Monday, October 12, 2015

Meet the Bands: DRILLERS

This project would obviously not be possible without the amazing punk and indie bands contributing. So let's meet the bands of UNINTIMIDATED: Wisconsin Musicians Against Scott Walker, one by one.

You probably haven't heard of Drillers, and there's a reason for that, other than the fact that they're an obscure Wisconsin punk band like all the obscure Wisconsin punk bands on our little compilation. Drillers are a collection of friends from Milwaukee, Madison, and Western Michigan who until recently recorded and performed as part of a collective of musicians called The Book-Burners.
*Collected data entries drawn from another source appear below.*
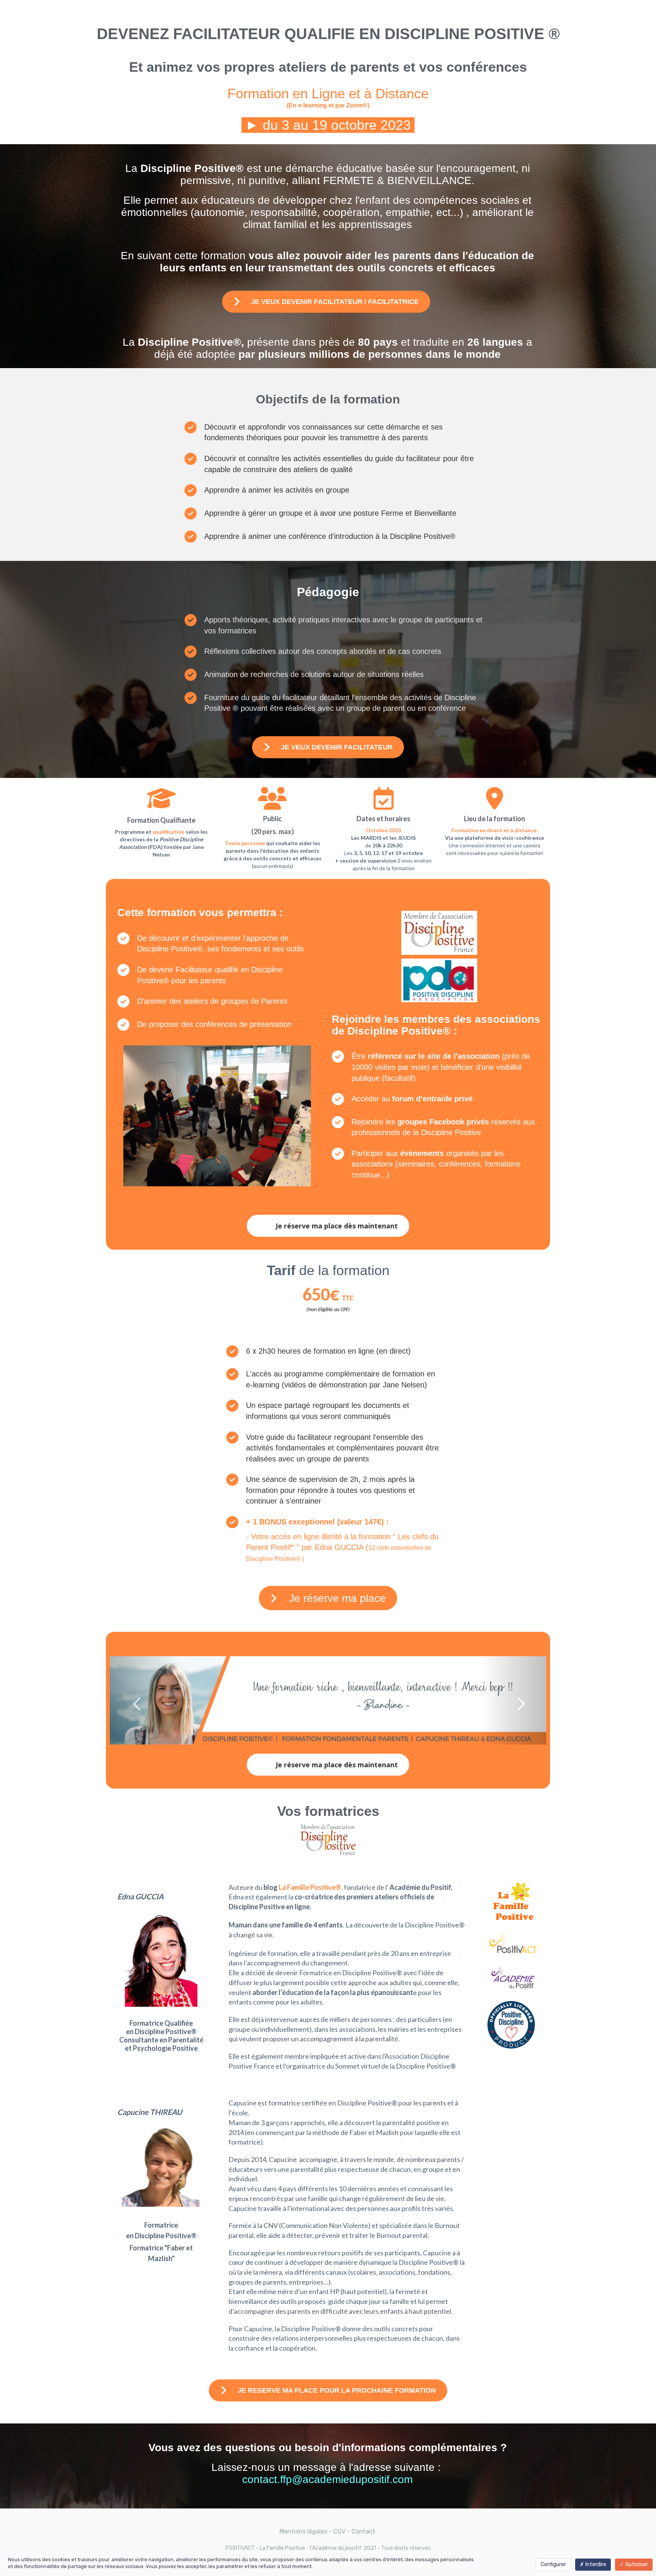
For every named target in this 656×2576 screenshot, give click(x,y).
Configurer (553, 2564)
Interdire (595, 2564)
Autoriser (636, 2564)
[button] (142, 1700)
After that group called it quits, a few of them decided they wanted to keep recording and playing together, so they did. It's as simple as that, really.
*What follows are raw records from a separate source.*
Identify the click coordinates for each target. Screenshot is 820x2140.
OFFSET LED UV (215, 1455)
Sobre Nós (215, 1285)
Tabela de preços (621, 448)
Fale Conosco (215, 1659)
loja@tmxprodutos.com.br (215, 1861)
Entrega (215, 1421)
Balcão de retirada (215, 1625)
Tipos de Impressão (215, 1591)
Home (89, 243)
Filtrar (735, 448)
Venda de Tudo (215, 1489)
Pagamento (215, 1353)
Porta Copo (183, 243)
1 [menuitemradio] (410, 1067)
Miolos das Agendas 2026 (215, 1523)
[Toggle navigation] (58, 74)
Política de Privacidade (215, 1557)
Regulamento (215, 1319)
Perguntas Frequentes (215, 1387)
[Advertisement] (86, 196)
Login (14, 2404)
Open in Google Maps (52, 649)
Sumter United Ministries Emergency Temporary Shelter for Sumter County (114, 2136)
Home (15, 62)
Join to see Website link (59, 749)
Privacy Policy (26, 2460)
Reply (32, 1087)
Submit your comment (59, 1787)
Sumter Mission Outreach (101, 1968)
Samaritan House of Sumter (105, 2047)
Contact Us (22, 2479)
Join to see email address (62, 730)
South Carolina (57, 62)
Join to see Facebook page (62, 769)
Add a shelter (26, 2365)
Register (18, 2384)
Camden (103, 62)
Visiting The Book-Burners' Bandcamp site is to be deluged by recording after recording, which was the Burners' M.O: write songs, record them in the home studio, throw 'em up, repeat. Immediacy was the objective; of the five Book-Burners, whoever was available generally ended up on the recording (they lived in five separate cities, after all). Waiting for everyone to be in the same room wasn't generally in the cards; the song needed to be shared, and shared it was, timelines be damned. The result was a sweeping discography of raw, low-fi nuggets of musical pearl formed from grit covered in just a bit of smooth. A rare physical document surfaced in 2013 with the release of People's Songs, a vinyl release on Milwaukee's Latest Flame Records. The album was produced in the same manner as all of their recordings: in their own studio on their own terms. Economical, bare-bones, and absolutely urgent.
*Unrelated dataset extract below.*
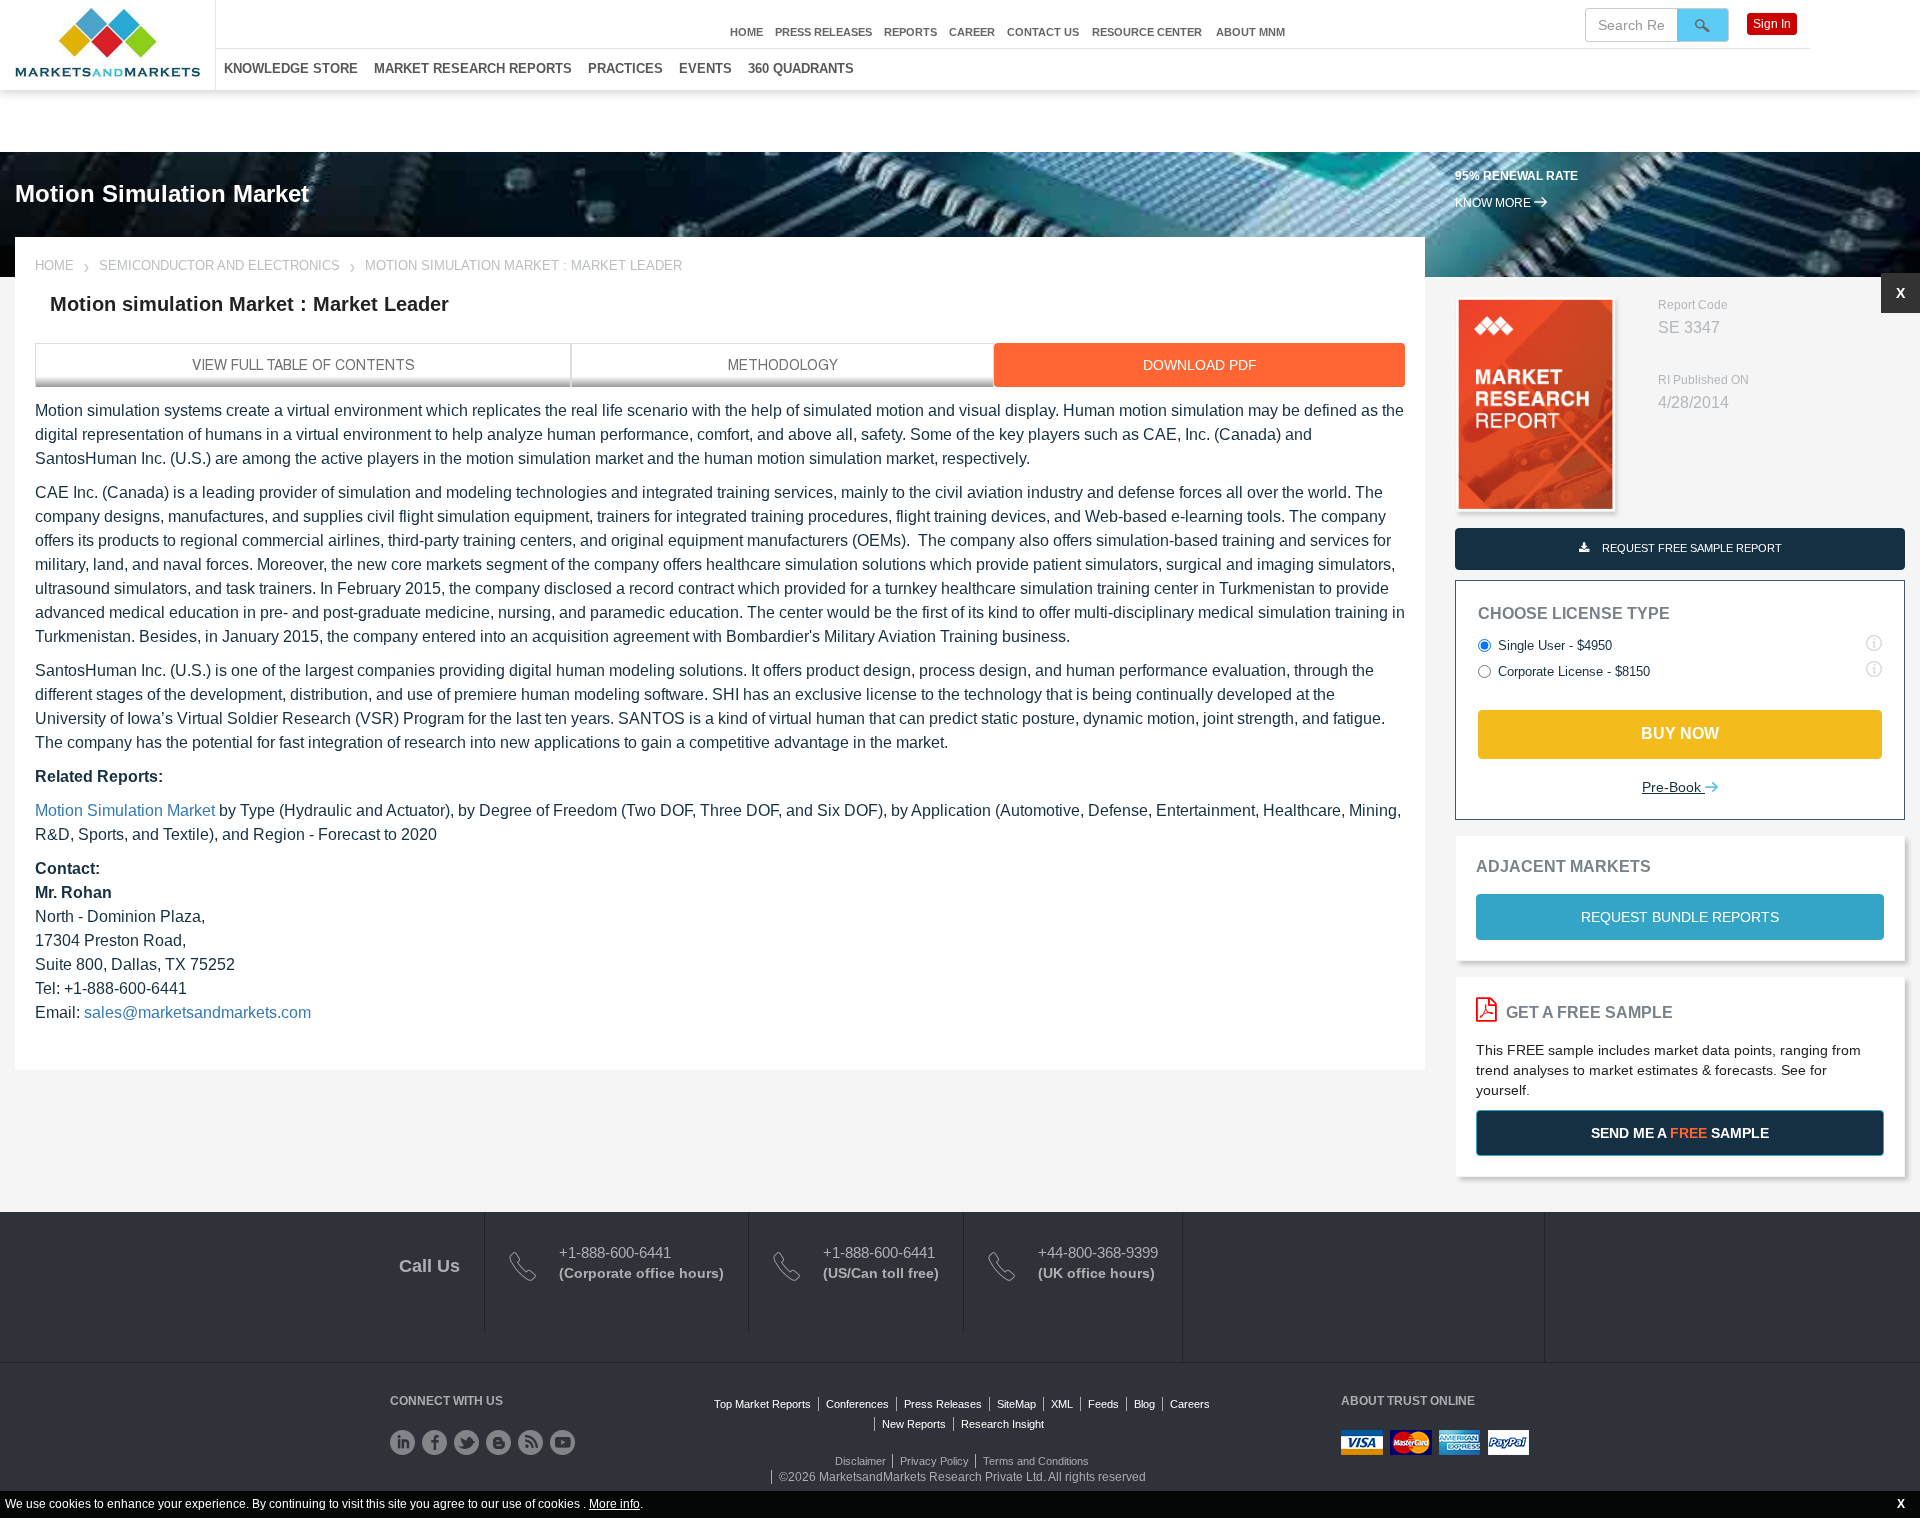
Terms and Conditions (1036, 1461)
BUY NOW (1680, 733)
That sense of working-class urgency has carried on into the first recording from Drillers, "Starving," recorded during the UNINTIMIDATED sessions on the last weekend of August. The challenge of setting up in a recording studio and churning out a completed tune in two hours was tailor-made for these guys, and they more than rose to the task. "Starving" is a thinly not-at-all-veiled threat directed at a certain executive in Madison regarding what may happen to him if the Wisconsin middle class continues its downward spiral toward irrelevance. Let's put it this way--when the "Starving" singer/drummer Bradley explained to us what they had planned, he asked us, "is cannibalism too taboo a subject to tackle on this record?"

Provocation? God forbid we have some of that on our punk compilation. You may not know who Drillers are right now, but get this comp in the right hands when it becomes a real, physical thing, and who knows how well-known they'll become? If they don't catch on with musical audiences in Wisconsin, they should at least get on the radar of Scott Walker's security detail.